議論で、相手の矛盾を衝くのも、相手の主張の根本にある價値觀の問題を衝くのも、どつちも相手の結論に「問題あり」と指摘するのが狙ひだが、それが相手に對する勝ち負けを決めるだけの爲なら「メールで言へば良い」と云ふのは意味のない指摘――相手が聞入れなければ「何の意味もない攻撃」に終るだけだ。
公開の場での議論が、その場での論者の勝ち負けを決めるなんて事の爲に行はれる筈のものでないのは、どの論者も解つてゐる事と思ふ。なぜなら、公開の場におけるありとあらゆる議論は、觀客・ウオッチャーにそれぞれの論者がアピールする爲に行はれるものだからだ。福田恆存は「ショー」と呼んだ。
公開の場での議論はショーだ。しかし、觀客がゐるショーであつても、その觀客がその場での議論の勝ち負けを決める事で、勝敗が確定するものでもない。議論は、問題の檢討を、個人の中でやるのみならず、複數の人間でやる事で、より深く檢討する目的で行はれるものだ。

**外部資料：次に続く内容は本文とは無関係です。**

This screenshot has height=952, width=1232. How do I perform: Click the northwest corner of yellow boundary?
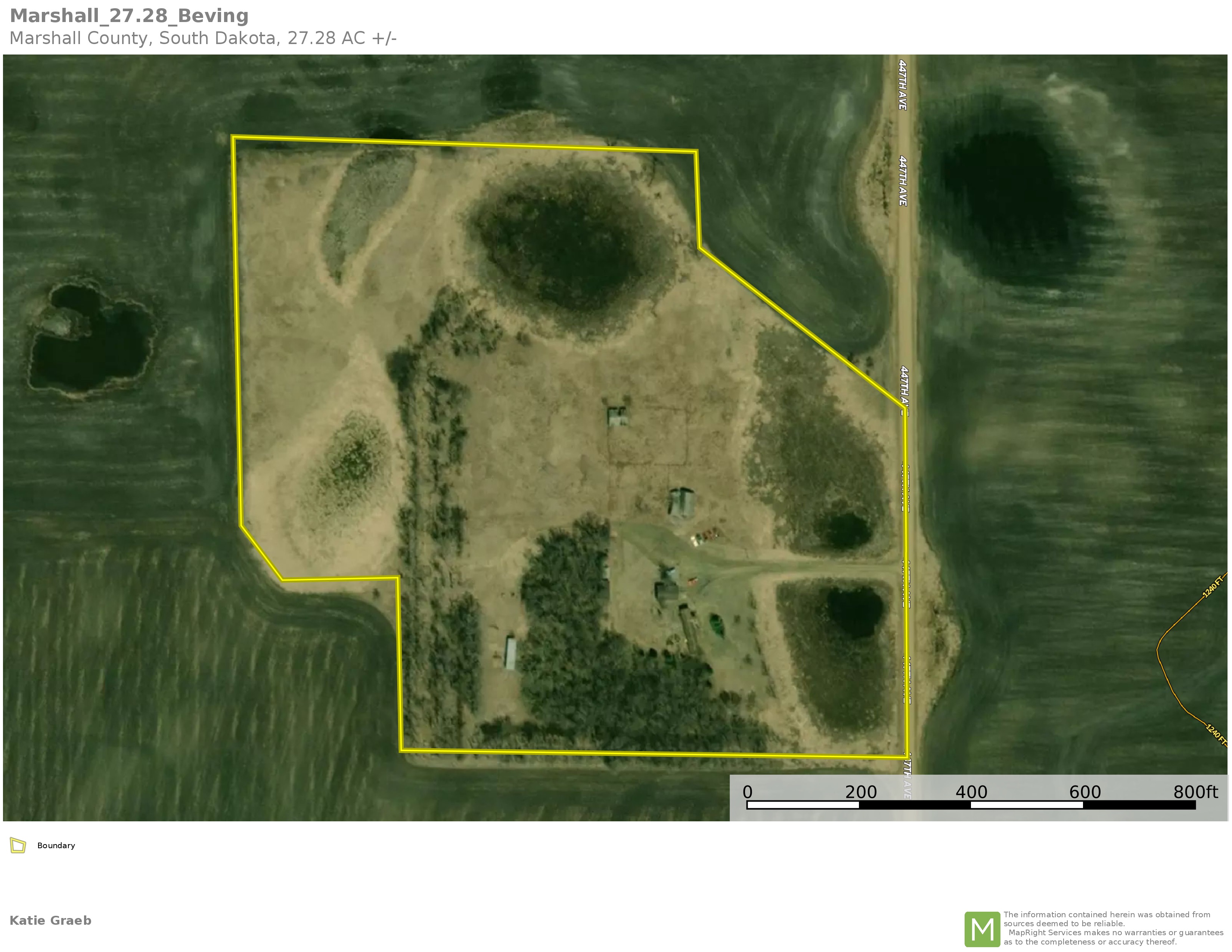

歌合での勝ち負けは、その場で決まる。平兼盛壬生忠見の勝負は、その場では兼盛の勝ちとされた。しかし、後世の評價では、忠見の方が優れてゐるとされる。
議論の勝敗は、「その場の雰圍氣」でどつちの勝ちなんて事が言はれるけれども、第三者の評價、後世の評價、より研究が進んでからの評價……等々によつて、逆轉する事がある。
ウェゲナーは、大陸を移動させる力が何か説明出來なくて、その場の議論では敗北したさうだ。